I will say that I suspect case 2 should also be rejected. In this case s
(v) is linear instead of quadratic and does not appear to produce factors
in the way the algorithm requires. Thoughts?

Note that this is the flaw in Rick Decker's rebuttal. It only takes one
case (what I call case 2) ending up with the linear s(v) and assuming
that this is the only solution.

Here I can clear up a misunderstanding as that is not correct. It IS
correct if you wish to set s(v), as the issue came up about finding s
(v) = 1. If you wish to find s(v) EXACTLY for some particular value
then yes, you need coprimeness, but otherwise it is irrelevant.

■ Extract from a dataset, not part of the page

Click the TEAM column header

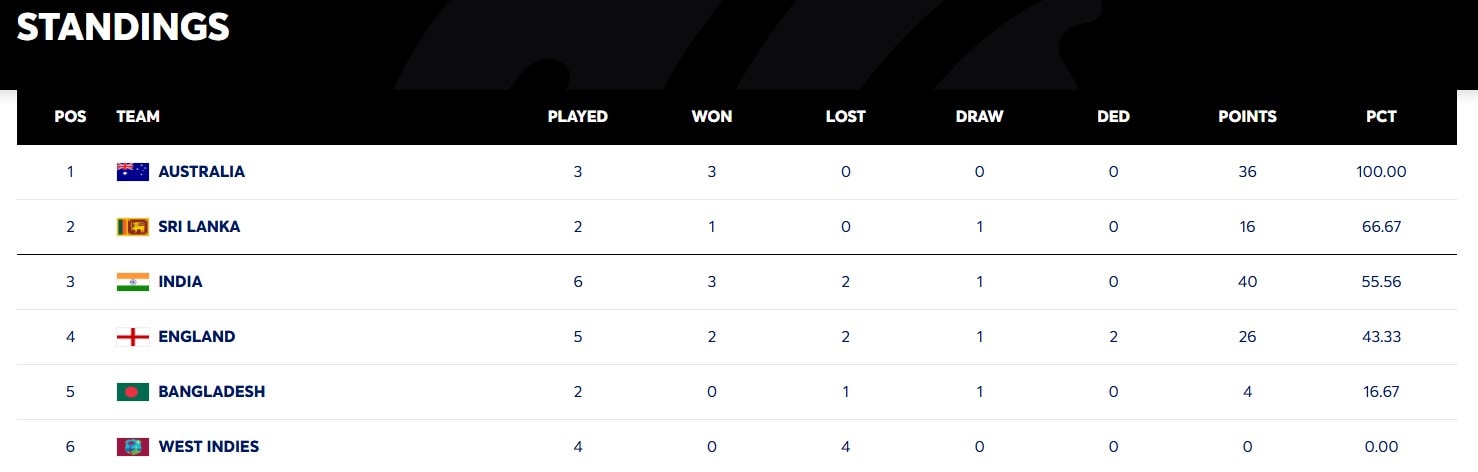coord(138,117)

Thank goodness! That actually makes it a lot easier. Of course sometimes
all the values are even, but that is easy enough to deal with.

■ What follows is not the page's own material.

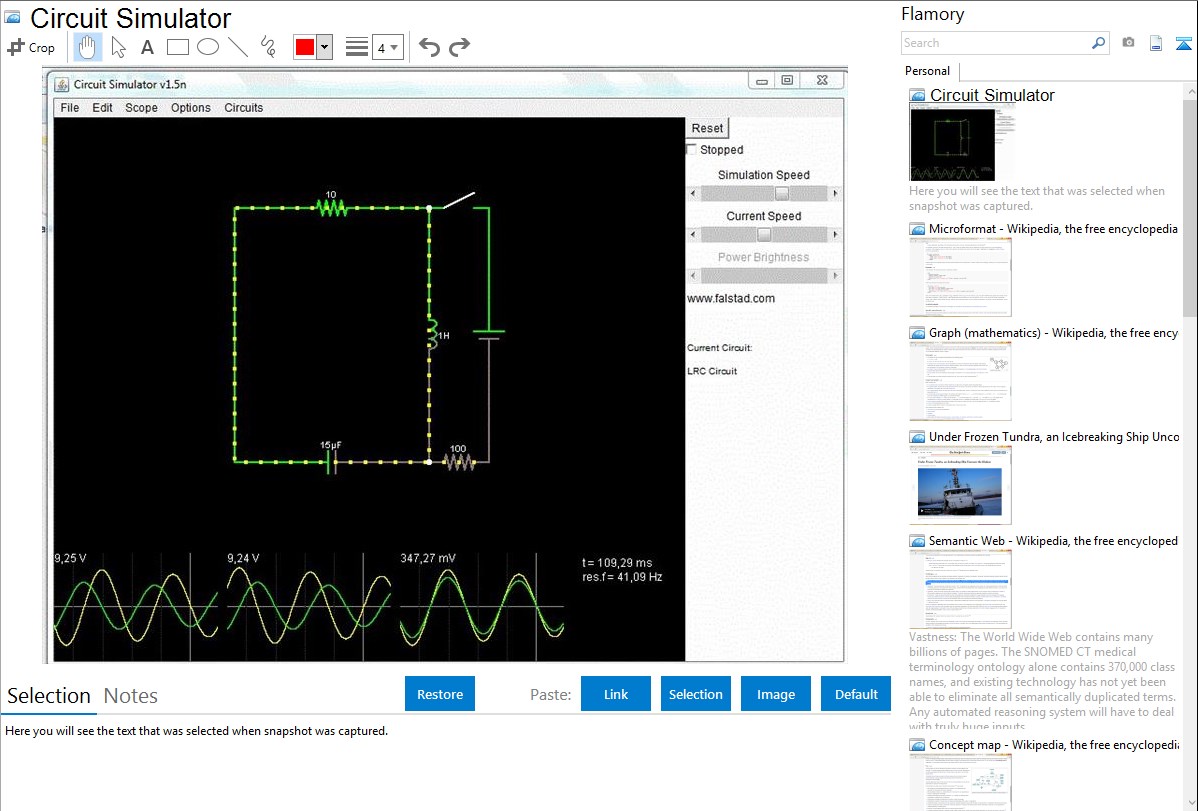Viewport: 1198px width, 811px height.
Task: Type in the Flamory search field
Action: click(995, 43)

I've made corrections as necessary and notice it's EASY, and you need to
understand two things:

1. It's not necessarily true that your choices of f_1 and f_2 will
work! You need to find the minimum and see if it's small enough.
2. The plus or minus issue may bite you.

You have to loop through EVERY combination of f_1 and f_2 that will
work, and you have to check the plus or minuses correctly.
Ah. That was not clear, although I suspected as much. I selected for an
example D=1111=11*101 as it generated a lot of (f_1,f_2) pairs. I could
have gone with D=1199=11*109 which, since 1198=2*599 and 599 is prime
only has four possibilities. Which do you think is the more honest
approach?

It is a job better done I'd think by a computer.
A lot of this is actually done in code, I just can't present it on a
newsgroup except as output.

James Harris

Regards, Michael W.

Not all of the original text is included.